In order to help improve the pen environment, drainage of the bedding pack is vital, notes Denton. This may involve multiple cleanings and rebuilding of the pack prior to a group being weaned and moving out of the pen. The recommendation is 30 to 40 square feet per calf on the pack. This does not include the area where calves feed. Since the goal is larger calves, it is best to provide for the higher square footage so when calves approach weaning age you have adequate pen space.
The capstone of the entire system is the ventilation system in the group facilities. The use of positive air tubes enables the best year round ventilation. This system brings in outside air and distributes the clean fresh air at a speed that does not create a draft or cold stress on the calves.
Another challenge is viral disease transmission via a common nipple. Be mindful, a calf’s mouth and muzzle is the equivalent of a human’s hands. Calves touch and lick everything in their environment. Calves frequently lick their own nose.
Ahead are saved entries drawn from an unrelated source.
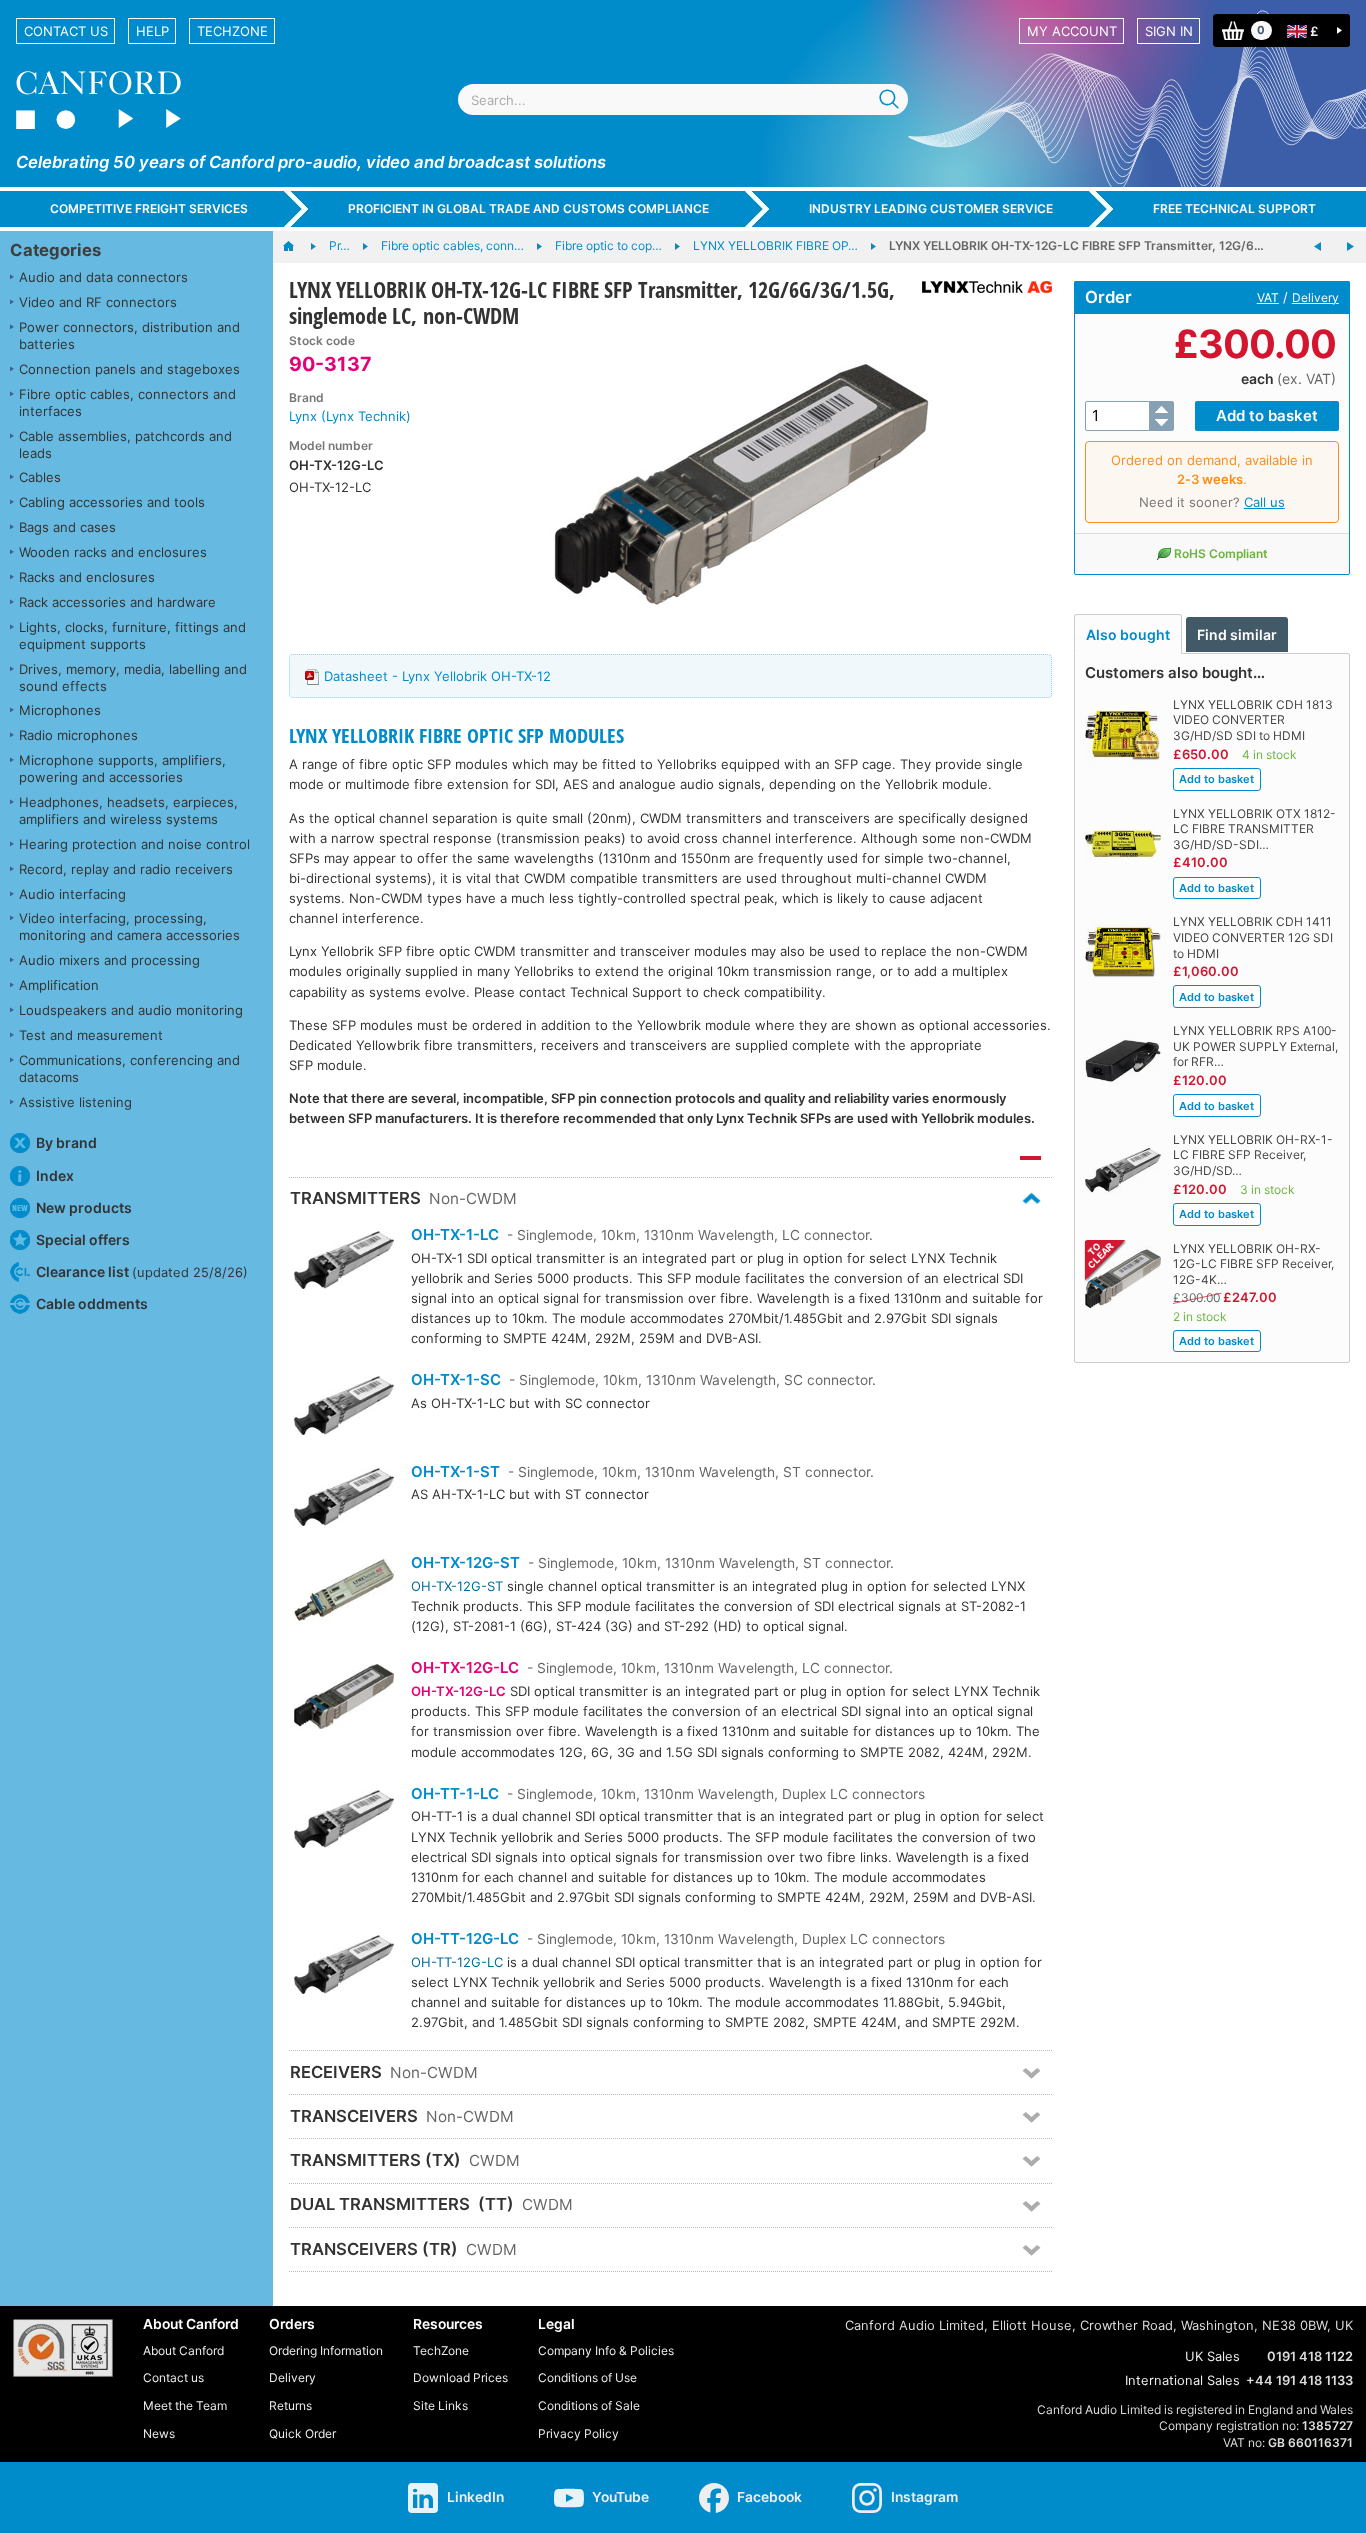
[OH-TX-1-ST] (344, 1499)
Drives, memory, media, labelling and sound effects (133, 677)
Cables (40, 477)
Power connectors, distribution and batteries (129, 335)
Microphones (60, 710)
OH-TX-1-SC (456, 1379)
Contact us (66, 31)
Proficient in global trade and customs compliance (528, 208)
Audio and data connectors (103, 277)
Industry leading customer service (931, 208)
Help (152, 31)
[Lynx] (979, 287)
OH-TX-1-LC (455, 1234)
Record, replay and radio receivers (126, 869)
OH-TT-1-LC (455, 1793)
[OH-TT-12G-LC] (344, 1966)
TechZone (232, 31)
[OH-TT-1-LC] (344, 1821)
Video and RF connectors (98, 302)
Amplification (59, 985)
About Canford (183, 2350)
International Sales (1182, 2380)
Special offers (83, 1239)
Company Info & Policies (606, 2350)
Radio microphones (78, 735)
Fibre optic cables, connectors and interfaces (127, 402)
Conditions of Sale (589, 2405)
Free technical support (1234, 208)
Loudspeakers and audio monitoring (131, 1010)
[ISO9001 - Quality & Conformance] (63, 2348)
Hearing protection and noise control (134, 844)
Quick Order (302, 2433)
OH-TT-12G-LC (465, 1938)
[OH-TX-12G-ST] (344, 1592)
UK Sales (1212, 2356)
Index (55, 1175)
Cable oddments (92, 1303)
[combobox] (683, 99)
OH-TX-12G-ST (465, 1562)
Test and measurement (91, 1035)
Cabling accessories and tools (112, 502)
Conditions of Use (587, 2377)
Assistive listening (75, 1102)
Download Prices (460, 2377)
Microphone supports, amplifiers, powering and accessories (122, 768)
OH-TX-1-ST (455, 1471)
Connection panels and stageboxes (129, 369)
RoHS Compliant (1221, 553)
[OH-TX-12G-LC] (344, 1699)
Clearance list (142, 1271)
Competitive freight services (149, 208)
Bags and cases (67, 527)
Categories (55, 250)
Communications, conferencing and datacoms (129, 1068)
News (159, 2433)
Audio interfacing (72, 894)
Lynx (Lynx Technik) (350, 416)
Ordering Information (326, 2350)
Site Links (440, 2405)
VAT (1268, 297)
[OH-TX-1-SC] (344, 1407)
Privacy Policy (578, 2433)
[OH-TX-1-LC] (344, 1262)
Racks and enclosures (87, 577)
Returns (290, 2405)
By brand (66, 1142)
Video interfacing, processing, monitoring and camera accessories (129, 926)
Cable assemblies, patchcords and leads (125, 444)
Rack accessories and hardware (117, 602)
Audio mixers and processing (109, 960)
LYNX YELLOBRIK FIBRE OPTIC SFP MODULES (456, 735)
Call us (1264, 502)
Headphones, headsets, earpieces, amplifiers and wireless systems (128, 810)
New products (84, 1207)
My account (1072, 31)
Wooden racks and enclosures (113, 552)
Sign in (1169, 31)
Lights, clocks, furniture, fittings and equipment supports (132, 635)
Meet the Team (185, 2405)
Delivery (1315, 297)
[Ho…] (298, 247)
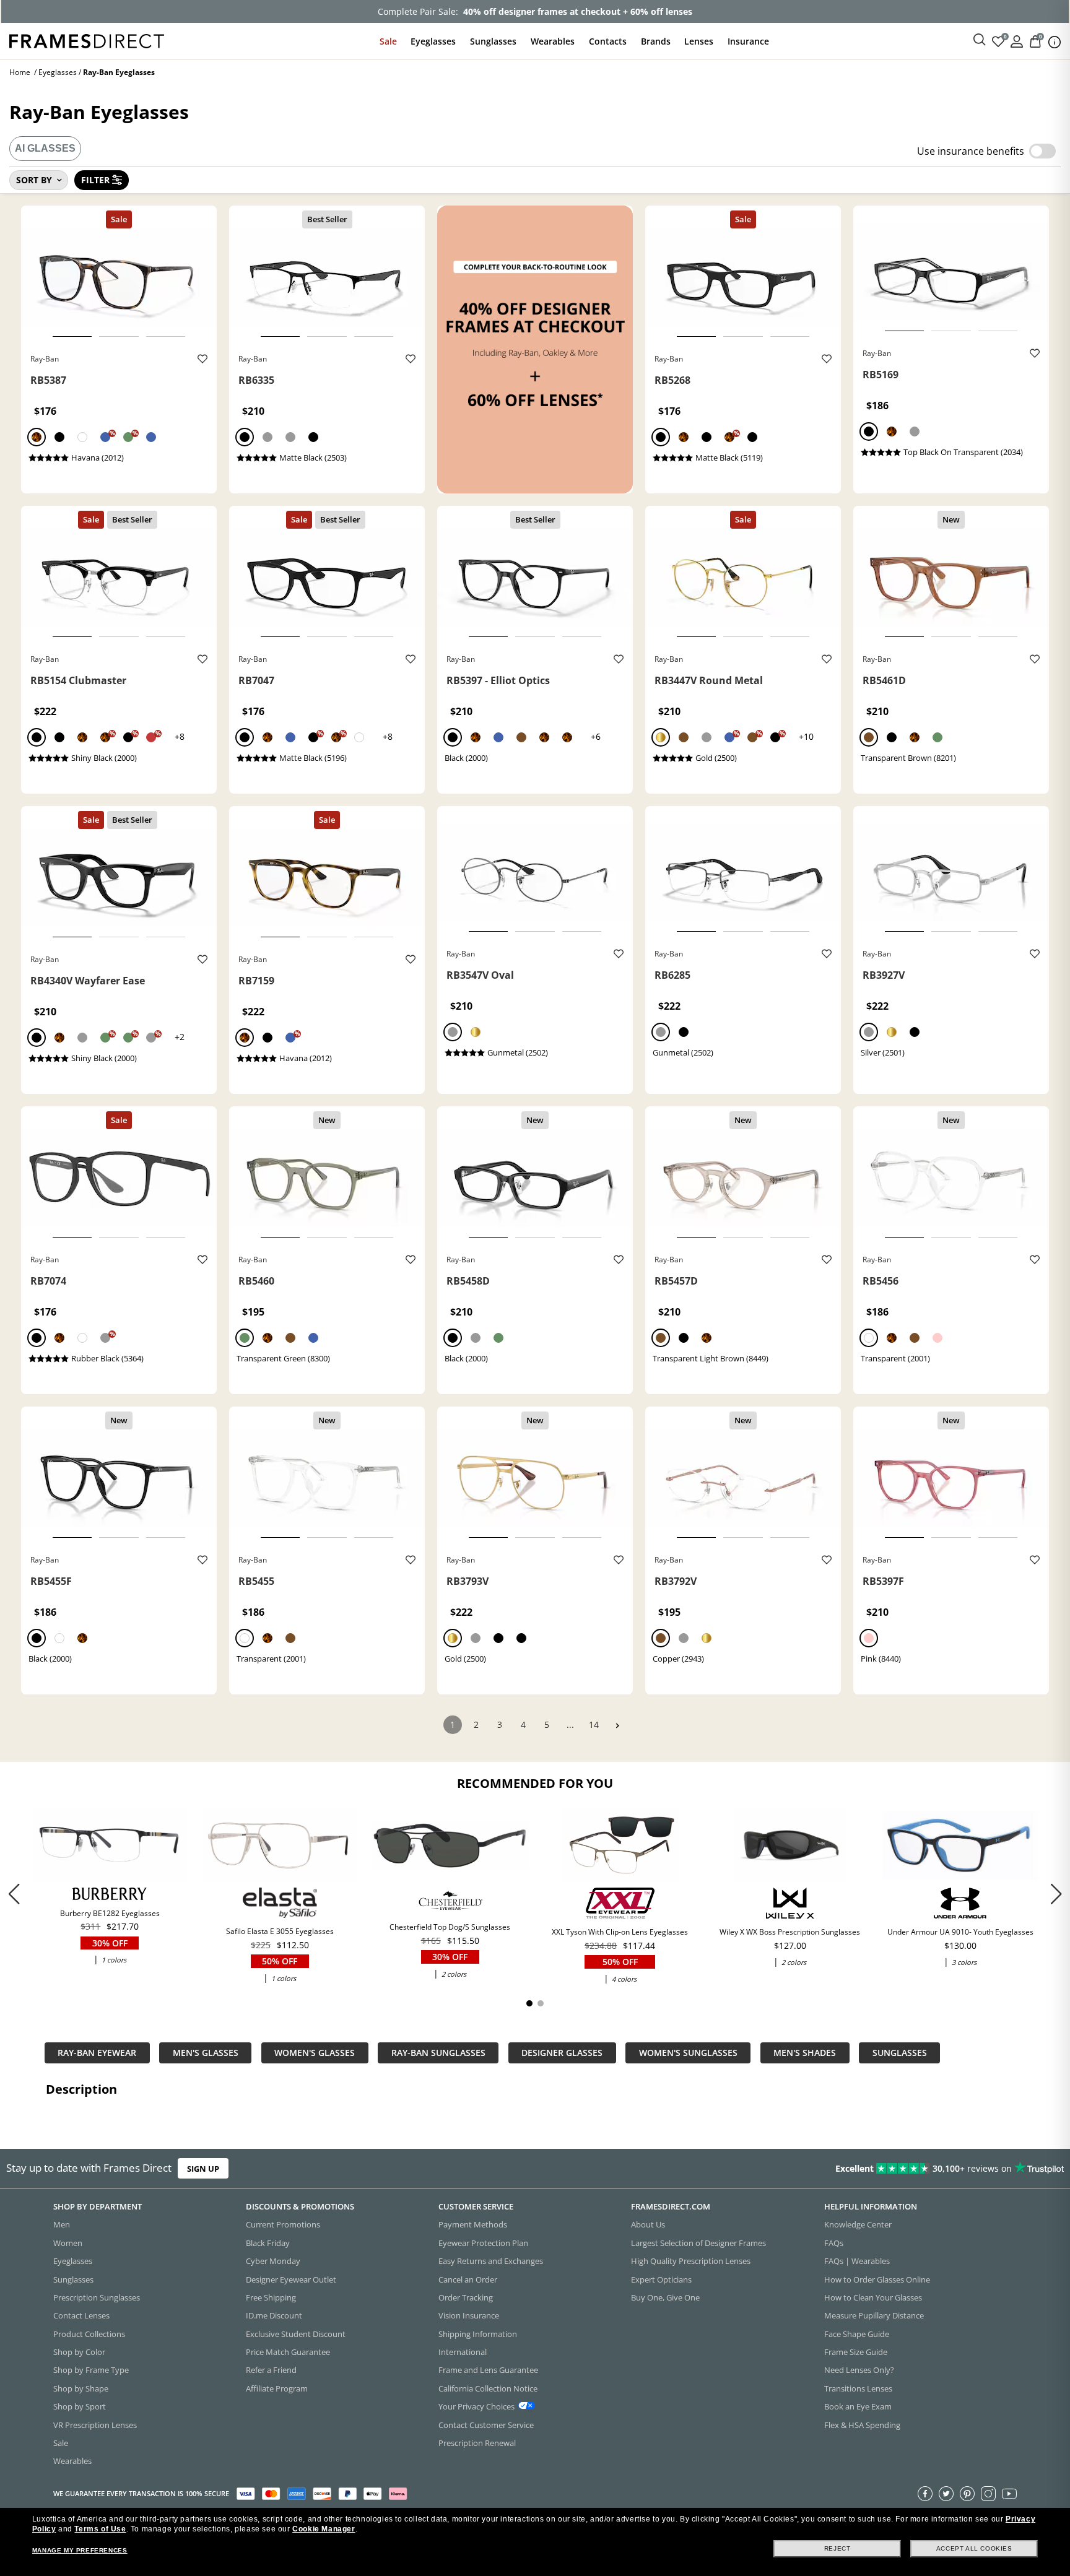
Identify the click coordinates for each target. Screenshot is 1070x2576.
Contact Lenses (81, 2316)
A calf that has just licked its own nose goes to the common nipple and feeds – thus contaminating the nipple for the next calf. “We humans are constantly reminded to wash our hands to prevent the spread of disease. We cannot wash a calf’s muzzle, but we can wash the item they use frequently – the milk nipple,” advises Denton.
Now, let’s look at weaning calves in the two systems. “Keep in mind that a minimum of two pounds of starter daily, per calf, for three consecutive days is the trigger to wean a calf,” reminds Denton.
Auto-feeders allow for greater ease to wean calves. The ability to program the availability of milk for calves on an individual basis allows for the “dialing down” of milk over a series of days to promote starter intake. Conversely, an ad-libitum system does just as it is called - feeding ad-libitum. Because the system feeds “the group” one must plan to wean “the group” based on the age of the youngest calf in the pen.
“Prior to moving towards group housing, it’s important to take aspects of each system into consideration,” says Denton. “Think through your needs not only today, but also what they might be in the future too.”